H.264 also uses hybrid block based video compression techniques such as transformation
for reduction of spatial correlation, quantization for bit-rate control, motion compensated
prediction for reduction of temporal correlation and entropy coding for reduction in statistical
correlation. The important changes in H.264 occur in the details of each functional element. It
includes adaptive intra-picture prediction, a new 4x4 integer transform, multiple reference
pictures, variable block sizes, a quarter pel precision for motion compensation, an in-loop de-
blocking filter, and improved entropy coding.

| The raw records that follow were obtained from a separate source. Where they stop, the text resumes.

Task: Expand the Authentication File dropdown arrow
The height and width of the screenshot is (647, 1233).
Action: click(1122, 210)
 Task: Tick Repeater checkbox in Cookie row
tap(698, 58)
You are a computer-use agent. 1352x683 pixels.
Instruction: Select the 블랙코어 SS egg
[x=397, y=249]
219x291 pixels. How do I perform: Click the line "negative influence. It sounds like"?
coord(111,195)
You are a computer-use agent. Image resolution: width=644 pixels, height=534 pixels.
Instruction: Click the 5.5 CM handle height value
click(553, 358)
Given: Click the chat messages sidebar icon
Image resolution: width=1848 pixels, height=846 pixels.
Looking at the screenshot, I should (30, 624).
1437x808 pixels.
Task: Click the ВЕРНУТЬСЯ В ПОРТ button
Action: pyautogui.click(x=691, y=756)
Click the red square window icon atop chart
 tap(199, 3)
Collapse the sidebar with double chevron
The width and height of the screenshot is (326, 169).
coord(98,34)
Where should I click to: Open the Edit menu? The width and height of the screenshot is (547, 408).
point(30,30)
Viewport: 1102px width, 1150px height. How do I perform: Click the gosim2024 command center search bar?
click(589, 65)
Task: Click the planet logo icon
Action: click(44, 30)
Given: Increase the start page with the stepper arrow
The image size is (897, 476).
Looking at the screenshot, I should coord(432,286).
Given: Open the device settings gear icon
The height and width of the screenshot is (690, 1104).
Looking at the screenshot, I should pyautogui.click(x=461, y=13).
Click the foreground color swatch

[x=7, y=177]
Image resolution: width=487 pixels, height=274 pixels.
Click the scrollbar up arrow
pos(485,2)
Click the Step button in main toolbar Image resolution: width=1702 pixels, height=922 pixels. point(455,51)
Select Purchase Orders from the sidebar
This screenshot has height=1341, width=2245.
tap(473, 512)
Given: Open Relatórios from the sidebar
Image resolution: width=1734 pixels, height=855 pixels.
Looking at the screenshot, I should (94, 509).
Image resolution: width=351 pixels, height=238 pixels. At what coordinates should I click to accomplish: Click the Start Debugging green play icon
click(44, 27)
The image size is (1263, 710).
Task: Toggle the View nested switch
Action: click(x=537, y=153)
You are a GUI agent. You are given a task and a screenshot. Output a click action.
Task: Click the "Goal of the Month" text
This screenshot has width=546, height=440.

Fig 1.1 shows the H.264 encoder block diagram and Fig 1.2 shows the H.264 decoder
block diagram.
The functions of different blocks of the H.264 encoder are described below:
Transform: A 4x4 integer transform is used and the transform coefficients are explicitly
specified in AVC and allow it to be perfectly invertible. In AVC, the transform coding always
uses predictions to construct the residuals, even in the case of intra macro blocks. [10]
Quantization and scan: The standard specifies the mathematical formulae of the quantization
process. The scale factor for each element in each sub-block varies as a function of the
quantization parameter associated with the macro block that contains the sub block, and as a
function of the position of the element within the sub-block. The rate-control algorithm in the
encoder controls the value of quantization parameter. [10]
CAVLC and CABAC entropy coders: VLC encoding of syntax elements for the compressed
stream is performed using Exp-Golomb codes. For transform coefficient coding AVC includes
two different entropy coding methods (CAVLC and CABAC) [17, 18] for coding the quantized
transform coefficients. The entropy coding method can change as often as every picture. [10]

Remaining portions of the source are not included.